Over the years, Chang shaped the paths of many young physicians. Marci Goolsby, MD, is one. During an internship after her sophomore year of college, Goolsby had the opportunity to observe Chang work with student-athletes at UC Berkeley.

“It was so impressive to me how she connected with patients and made them feel heard,” Goolsby said. “Her work was impactful, and I thought, ‘This is who I want to be.’”

Cindy Chang wears a stethoscope as she listens to the breathing sounds of Kane Hall, a rower.
Cindy Chang, MD, conducts a physical exam on California Rowing Club rower Kane Hall.

Like Chang, Goolsby carries an impressive list of sports medicine credentials: In 2023, she became the director of sports medicine for the WNBA. Goolsby is also president of the American Medical Society for Sports Medicine and medical director of the Women’s Sports Medicine Center at the Hospital for Special Surgery.

For Goolsby, Chang provided a vision of the impact she could make with a career in sports medicine.

“It was incredibly important for me to see Dr. Chang not just obtain titles but excel in them. I’ve been so grateful for her support and guidance over the years,” Goolsby said.

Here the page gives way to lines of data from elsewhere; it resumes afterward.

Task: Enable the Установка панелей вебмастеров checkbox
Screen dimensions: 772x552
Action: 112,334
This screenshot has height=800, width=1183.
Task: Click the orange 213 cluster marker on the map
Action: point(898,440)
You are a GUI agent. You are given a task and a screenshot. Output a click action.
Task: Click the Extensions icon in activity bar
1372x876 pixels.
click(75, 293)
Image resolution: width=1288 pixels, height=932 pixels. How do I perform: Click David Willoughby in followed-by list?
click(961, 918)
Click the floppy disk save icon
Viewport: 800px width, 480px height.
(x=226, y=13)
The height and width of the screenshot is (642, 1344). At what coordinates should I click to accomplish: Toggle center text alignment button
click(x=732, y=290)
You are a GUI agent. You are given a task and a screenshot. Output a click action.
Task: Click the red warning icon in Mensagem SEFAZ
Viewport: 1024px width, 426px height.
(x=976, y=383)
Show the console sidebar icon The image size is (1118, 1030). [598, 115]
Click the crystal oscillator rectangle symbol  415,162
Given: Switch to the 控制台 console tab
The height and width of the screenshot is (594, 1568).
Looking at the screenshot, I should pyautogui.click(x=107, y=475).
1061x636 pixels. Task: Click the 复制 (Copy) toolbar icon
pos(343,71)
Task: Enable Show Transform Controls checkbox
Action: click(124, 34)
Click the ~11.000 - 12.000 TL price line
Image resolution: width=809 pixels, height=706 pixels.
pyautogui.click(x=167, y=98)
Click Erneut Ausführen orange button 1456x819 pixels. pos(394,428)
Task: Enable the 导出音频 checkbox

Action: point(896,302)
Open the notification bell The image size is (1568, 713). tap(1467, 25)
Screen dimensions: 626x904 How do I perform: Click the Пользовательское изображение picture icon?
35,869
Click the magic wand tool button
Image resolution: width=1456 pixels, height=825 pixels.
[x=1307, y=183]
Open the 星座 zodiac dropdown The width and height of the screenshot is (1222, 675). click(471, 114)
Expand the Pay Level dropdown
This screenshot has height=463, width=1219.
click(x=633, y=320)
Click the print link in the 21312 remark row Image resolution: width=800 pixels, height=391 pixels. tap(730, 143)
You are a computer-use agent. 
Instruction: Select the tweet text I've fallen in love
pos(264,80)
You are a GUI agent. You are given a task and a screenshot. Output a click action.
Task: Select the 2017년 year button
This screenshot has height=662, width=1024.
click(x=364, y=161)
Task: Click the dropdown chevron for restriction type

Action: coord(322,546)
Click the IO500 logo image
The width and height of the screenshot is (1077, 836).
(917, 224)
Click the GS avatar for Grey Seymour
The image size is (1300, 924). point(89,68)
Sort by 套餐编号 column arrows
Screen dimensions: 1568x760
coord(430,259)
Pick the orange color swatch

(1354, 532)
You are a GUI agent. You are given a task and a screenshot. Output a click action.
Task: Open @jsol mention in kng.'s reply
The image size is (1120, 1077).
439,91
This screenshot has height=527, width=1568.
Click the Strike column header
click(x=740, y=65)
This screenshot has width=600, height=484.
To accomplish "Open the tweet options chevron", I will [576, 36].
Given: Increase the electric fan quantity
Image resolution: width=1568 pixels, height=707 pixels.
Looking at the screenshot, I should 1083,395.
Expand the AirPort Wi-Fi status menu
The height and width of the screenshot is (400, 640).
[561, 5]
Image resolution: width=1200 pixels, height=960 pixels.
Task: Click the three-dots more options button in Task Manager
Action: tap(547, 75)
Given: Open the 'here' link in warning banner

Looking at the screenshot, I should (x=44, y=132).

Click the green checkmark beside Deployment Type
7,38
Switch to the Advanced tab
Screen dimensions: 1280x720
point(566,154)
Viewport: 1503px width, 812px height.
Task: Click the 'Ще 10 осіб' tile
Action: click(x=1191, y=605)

A center for female athletes

Though Chang became a professor emeritus in 2023, she keeps a busy schedule and continues to teach and mentor students, along with seeing patients in several locations. The future of sports medicine is always on her mind. She talks excitedly about the recent launch of the UCSF Women’s Sports Medicine Center – the first clinic of its kind in the Bay Area to focus exclusively on female athletes. The center provides comprehensive care to women and girls of all ages and abilities for sports-related issues and injuries.

“This clinic is important to the present and future health of active girls and women, and I am excited to help where I can and see it grow,” Chang said.

Looking back on her career trajectory, Chang chalks up her successes to a combination of factors.

“People ask me about my life, and they think it has been really charmed,” she said. “But I will say it has really been a little bit of luck and a whole lot of hard work, authenticity and passion – and always doing what’s right. When you do things the right way and for the right reasons, it will all fall into place.”

Cindy Chang smiles as she stands among multiple rowing boats.
Cindy Chang, MD, at the T. Gary Rogers Rowing Center in Oakland, California.